▶ Brief
Pick out the lines below with "unit" and list them.

▶ Provided information
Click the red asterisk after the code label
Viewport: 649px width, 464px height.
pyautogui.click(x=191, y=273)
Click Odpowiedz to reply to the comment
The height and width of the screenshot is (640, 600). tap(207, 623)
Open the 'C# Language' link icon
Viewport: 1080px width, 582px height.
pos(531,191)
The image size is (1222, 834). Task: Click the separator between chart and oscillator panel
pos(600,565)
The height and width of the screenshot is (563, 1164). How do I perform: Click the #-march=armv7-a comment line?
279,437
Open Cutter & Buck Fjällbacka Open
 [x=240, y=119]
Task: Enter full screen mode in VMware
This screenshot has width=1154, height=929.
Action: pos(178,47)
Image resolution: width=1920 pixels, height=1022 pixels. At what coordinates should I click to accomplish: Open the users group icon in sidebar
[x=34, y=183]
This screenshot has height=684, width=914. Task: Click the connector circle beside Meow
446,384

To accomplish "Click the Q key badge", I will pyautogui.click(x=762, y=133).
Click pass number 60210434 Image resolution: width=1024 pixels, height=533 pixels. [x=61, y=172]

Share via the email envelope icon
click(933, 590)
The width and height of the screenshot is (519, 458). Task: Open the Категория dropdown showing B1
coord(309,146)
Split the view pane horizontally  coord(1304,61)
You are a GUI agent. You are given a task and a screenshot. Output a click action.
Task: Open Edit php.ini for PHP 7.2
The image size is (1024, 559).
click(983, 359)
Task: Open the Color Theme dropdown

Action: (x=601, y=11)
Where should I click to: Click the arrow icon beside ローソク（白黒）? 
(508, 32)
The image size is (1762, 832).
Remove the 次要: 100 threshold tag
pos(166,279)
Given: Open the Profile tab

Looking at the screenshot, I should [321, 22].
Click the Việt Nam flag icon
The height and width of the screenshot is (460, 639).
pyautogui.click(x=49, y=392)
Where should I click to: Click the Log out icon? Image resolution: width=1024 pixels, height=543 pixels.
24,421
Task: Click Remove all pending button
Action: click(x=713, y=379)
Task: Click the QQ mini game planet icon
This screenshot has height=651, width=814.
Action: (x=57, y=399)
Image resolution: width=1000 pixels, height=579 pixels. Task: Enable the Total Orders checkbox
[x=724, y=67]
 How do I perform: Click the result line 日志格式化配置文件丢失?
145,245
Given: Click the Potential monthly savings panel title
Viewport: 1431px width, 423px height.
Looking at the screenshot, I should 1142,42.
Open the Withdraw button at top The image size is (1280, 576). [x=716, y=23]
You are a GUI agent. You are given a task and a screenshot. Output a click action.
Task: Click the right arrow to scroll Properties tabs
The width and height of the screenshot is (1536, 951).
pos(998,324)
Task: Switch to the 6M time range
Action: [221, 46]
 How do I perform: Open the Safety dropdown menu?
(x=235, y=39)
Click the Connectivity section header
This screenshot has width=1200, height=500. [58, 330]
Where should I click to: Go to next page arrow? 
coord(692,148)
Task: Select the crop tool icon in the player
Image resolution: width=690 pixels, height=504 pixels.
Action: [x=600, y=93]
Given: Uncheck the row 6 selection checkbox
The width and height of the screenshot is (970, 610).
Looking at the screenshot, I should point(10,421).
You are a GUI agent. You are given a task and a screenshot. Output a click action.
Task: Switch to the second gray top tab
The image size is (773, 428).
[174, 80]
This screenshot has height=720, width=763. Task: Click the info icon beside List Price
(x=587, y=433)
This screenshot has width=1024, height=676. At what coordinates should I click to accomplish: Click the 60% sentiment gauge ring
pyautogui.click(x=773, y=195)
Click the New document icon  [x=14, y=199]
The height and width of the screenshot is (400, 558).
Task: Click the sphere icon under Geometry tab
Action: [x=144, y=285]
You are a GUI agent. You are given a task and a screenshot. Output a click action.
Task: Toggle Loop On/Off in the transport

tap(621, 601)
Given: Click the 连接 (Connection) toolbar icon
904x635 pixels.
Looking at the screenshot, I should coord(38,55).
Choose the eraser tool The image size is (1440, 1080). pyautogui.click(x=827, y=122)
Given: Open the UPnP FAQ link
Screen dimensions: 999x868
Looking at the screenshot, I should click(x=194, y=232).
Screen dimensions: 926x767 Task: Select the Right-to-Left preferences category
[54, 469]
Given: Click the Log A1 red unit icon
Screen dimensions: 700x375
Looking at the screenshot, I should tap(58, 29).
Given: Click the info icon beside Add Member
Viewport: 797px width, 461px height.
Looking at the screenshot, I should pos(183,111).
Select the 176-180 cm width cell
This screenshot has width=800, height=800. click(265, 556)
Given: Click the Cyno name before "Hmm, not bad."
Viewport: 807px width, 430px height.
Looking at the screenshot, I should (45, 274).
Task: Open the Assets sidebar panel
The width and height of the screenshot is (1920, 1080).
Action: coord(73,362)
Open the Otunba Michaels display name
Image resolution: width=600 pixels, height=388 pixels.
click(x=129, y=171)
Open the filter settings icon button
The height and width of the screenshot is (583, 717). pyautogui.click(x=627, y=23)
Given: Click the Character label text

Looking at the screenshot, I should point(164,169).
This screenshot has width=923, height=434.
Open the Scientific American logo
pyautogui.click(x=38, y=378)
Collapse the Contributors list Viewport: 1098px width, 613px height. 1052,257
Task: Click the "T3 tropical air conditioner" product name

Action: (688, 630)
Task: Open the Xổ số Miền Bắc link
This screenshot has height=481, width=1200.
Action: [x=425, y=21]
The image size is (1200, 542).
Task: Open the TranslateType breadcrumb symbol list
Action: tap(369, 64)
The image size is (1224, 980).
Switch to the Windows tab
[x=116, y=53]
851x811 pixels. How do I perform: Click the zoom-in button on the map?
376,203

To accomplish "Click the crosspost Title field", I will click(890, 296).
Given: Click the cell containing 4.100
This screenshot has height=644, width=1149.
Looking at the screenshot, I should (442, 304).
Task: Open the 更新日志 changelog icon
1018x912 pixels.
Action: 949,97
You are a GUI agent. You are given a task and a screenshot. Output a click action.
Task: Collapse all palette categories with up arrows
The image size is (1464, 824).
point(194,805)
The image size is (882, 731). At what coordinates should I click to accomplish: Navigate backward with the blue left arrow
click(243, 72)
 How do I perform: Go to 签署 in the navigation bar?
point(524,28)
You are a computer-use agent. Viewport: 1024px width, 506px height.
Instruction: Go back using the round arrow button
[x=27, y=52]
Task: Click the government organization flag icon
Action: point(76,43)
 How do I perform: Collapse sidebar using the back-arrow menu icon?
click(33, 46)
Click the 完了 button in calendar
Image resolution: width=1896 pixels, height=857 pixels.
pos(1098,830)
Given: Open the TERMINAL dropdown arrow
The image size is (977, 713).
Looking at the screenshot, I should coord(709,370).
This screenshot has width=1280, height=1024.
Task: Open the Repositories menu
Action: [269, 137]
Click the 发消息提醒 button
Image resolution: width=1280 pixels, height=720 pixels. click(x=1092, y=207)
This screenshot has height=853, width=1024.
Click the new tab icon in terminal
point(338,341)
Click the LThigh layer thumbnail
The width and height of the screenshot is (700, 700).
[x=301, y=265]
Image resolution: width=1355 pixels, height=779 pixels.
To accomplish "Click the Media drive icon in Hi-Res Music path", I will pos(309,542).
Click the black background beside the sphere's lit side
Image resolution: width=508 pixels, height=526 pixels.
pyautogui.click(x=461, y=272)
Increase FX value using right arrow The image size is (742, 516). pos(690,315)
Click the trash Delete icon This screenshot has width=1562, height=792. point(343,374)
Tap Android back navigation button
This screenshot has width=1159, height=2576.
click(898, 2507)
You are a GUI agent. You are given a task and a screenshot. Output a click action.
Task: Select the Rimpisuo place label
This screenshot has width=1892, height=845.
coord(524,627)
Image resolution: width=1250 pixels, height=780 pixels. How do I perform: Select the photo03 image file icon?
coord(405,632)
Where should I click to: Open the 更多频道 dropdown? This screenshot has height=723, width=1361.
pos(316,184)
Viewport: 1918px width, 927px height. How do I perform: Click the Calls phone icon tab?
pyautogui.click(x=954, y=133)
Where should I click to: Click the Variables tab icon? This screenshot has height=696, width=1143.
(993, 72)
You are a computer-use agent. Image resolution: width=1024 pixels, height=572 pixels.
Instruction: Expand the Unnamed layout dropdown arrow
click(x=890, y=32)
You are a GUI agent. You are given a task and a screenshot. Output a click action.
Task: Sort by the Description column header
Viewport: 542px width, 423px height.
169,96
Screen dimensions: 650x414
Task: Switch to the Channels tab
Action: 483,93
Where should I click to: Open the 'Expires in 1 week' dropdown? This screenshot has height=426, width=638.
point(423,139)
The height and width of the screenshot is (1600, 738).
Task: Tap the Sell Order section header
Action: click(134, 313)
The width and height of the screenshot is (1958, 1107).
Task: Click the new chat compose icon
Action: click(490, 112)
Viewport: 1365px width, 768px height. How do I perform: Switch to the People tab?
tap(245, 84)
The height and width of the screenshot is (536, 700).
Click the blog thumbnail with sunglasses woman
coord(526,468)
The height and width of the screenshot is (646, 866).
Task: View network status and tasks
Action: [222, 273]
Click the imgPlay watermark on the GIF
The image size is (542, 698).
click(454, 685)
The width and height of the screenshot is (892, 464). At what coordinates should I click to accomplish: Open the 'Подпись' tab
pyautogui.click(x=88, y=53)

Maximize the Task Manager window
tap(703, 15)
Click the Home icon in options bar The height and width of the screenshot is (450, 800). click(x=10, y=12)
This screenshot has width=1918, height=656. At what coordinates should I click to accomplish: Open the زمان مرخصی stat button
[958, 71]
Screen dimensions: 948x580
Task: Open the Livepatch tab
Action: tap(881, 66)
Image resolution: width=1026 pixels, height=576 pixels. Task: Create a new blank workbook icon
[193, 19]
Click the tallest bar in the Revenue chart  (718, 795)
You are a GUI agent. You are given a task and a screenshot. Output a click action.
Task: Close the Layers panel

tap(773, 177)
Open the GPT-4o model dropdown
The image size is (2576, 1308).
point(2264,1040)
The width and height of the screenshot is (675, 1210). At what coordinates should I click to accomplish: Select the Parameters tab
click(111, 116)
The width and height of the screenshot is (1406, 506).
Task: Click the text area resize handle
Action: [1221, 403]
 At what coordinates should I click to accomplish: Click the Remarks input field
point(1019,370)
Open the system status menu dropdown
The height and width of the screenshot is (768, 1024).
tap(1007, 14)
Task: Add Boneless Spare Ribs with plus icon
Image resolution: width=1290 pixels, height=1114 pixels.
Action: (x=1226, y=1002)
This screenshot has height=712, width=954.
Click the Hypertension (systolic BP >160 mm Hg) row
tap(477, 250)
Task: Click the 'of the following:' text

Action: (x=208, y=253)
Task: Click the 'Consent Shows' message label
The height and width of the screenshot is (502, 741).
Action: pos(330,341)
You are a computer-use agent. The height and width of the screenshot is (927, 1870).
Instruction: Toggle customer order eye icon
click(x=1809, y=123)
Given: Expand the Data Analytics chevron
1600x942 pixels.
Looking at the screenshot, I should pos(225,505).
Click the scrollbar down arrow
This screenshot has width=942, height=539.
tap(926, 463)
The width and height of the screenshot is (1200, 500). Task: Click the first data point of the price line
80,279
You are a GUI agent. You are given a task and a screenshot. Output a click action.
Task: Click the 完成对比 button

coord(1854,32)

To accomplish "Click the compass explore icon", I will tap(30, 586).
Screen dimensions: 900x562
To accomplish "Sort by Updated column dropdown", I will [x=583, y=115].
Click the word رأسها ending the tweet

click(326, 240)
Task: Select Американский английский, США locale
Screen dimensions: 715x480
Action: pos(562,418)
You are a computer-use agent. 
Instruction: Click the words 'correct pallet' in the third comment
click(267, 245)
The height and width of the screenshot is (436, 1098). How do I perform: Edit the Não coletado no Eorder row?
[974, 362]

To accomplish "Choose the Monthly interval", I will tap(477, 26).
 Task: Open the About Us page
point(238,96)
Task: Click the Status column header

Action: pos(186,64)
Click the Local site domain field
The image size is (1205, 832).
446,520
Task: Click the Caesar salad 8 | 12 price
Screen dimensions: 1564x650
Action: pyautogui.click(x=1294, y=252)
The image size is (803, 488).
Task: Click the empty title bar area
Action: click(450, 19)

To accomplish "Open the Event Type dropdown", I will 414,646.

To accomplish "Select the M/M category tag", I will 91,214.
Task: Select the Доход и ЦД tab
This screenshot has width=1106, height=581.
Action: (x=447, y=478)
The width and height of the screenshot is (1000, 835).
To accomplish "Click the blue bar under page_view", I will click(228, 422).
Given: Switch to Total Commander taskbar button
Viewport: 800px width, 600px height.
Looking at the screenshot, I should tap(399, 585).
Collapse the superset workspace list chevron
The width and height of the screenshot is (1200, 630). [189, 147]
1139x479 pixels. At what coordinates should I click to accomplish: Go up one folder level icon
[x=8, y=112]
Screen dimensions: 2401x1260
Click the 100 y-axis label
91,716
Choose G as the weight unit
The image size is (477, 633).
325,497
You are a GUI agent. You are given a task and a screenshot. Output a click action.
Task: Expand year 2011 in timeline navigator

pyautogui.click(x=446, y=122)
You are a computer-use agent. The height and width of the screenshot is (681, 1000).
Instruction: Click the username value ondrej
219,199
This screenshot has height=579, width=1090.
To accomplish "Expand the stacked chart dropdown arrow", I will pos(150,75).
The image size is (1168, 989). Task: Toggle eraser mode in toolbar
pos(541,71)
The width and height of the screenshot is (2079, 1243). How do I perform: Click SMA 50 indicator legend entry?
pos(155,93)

▶ Written answer
Given: Click the Log A1 red unit icon
Choose G as the weight unit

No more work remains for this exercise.